TEXT SHOWN:

This highly disturbed geological history provided Arabia with a rich lithology (Fig. 2). Western Arabia is composed of the oldest exposed rocks, and the western Arabian shield must be regarded as a continuation of the adjacent African shield. It is made up of Precambrian gneiss (dated between 2.6 billion and approximately 541 Ma), overlain by sedimentary materials or basaltic, volcanic rocks related to rifting activity along the Red Sea (Brown et al. 1990). Flood basalts can reach, in some places, thicknesses of up to 3,000 metres, and craters are numerous. A huge thrust sheet of ophiolites occupied the eastern top of the Arabian continental margin (Oman mountains). Thick layers of younger sedimentary materials (Late Cenozoic) cover the majority of the peninsula, demonstrating that the Arabian Peninsula was covered by shallow marine conditions up until 20 Ma, before the uplift and the large-scale thrusting and folding of the peninsula. These rocks host immense reservoirs of gas, oil and water, for instance the onshore Dunkhan oil field in the Qatar peninsula.

Geomorphology

The most represented Quaternary units are sands and gravels covering the broad area of the central lowlands. The huge Arabian sand sea (Holm 1960) accounts for nearly a third of its land area (around 800,000 km2). The Nafūd and the Rubʿ al-Khālī (Empty Quarter) are linked over 800 km by a thin arc of dunes called the “sand river”, al Dahna. The Rubʿ al-Khālī is the largest continuous expanse of active sand sea in the world, with an area of between 500,000 and 600,000 km2, and linear ridges up to 300 km long. Several erosive (reg) to accumulation (erg) landforms can be observed, including large crescentic forms called mega-barchans around Liwa. Along the piedmont area, vast coalescing alluvial fans called bajada, formed during past pluvial periods of the Pleistocene, cover extended parts of the continental plain, for instance, in Oman in the southern piedmont of the al-Hajar Mountains. Quaternary lava fields are found in Central Arabia, for example at Ḥarrat Rahaṭ, but mainly in Western Arabia, like Ḥarrat Khaybar (latest historic eruption from early Islamic times at AD 650). Eruptions are mainly effusive. The general organisation of the eastern low-lying coast is extended prograding Holocene flats, with supratidal mud to sand flats called sabkha, low dunes, shallow lagoons called khor, sandpits, mangroves and coral barrier systems. This pattern is favoured by gentle and irregular subsidence which can be interrupted by salt diapirs, such as the Jabal Dhanna (Abu Dhabi).

SET EXERCISE: Carry on the passage about Arabia's geology and landforms, writing what comes next after its final sentence.

AVAILABLE DATA:
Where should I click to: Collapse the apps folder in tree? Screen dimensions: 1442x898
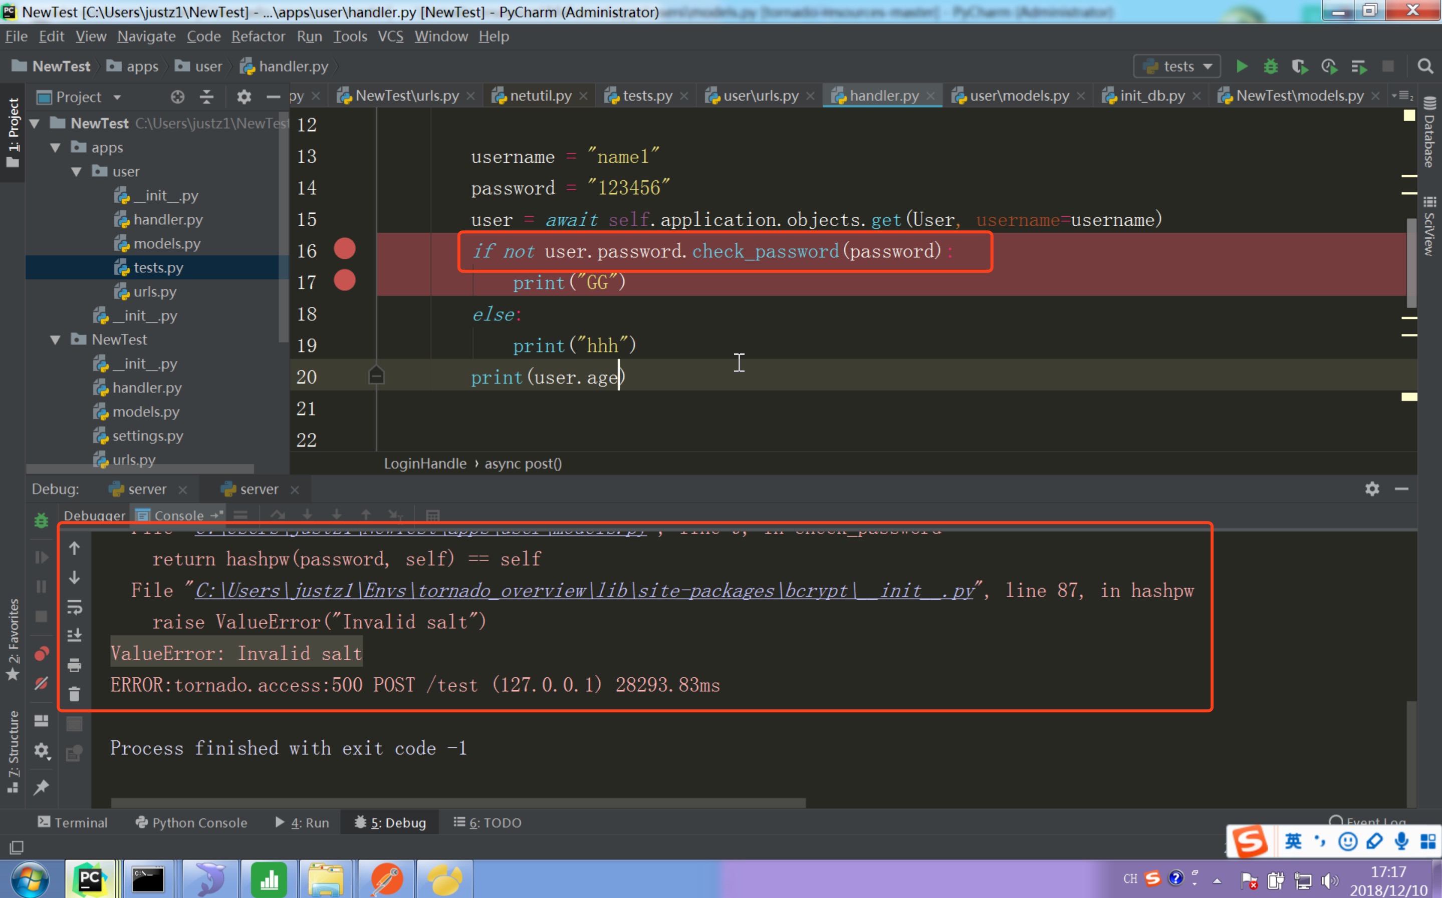pos(55,147)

THE OUTPUT:
Climate

In most parts of the country, moisture availability is low and evaporation rates are high. The whole Arabian Peninsula has a hot desert climate (BWh), as defined by the Köppen climate classification (mean temperatures around 25°C and rainfall around 100 mm/yr). The aridity index subdivides scales of aridity depending on annual rainfall, ranging from hyper-arid conditions between 50–100 mm; arid conditions between 100–200 mm; semi-arid conditions between 200–600 mm and sub-humid conditions up to 600 mm (Le Houerou 1982) (Fig. 3). Seasonality is often described as low, but the temperature discrepancy between winter and summer is significant and two distinct thermal seasons can be differentiated. In winter, mean temperatures range between 10°C to 22°C and are influenced by the latitudinal position. In summer, all mean temperatures are approximately 30–33°C and maxima easily rise to 48°C. The all-time highest measured “feels like” temperature is 81°C at Dhahran (Saudi Arabia) on the 8th of July 2003 (Tétart 2020).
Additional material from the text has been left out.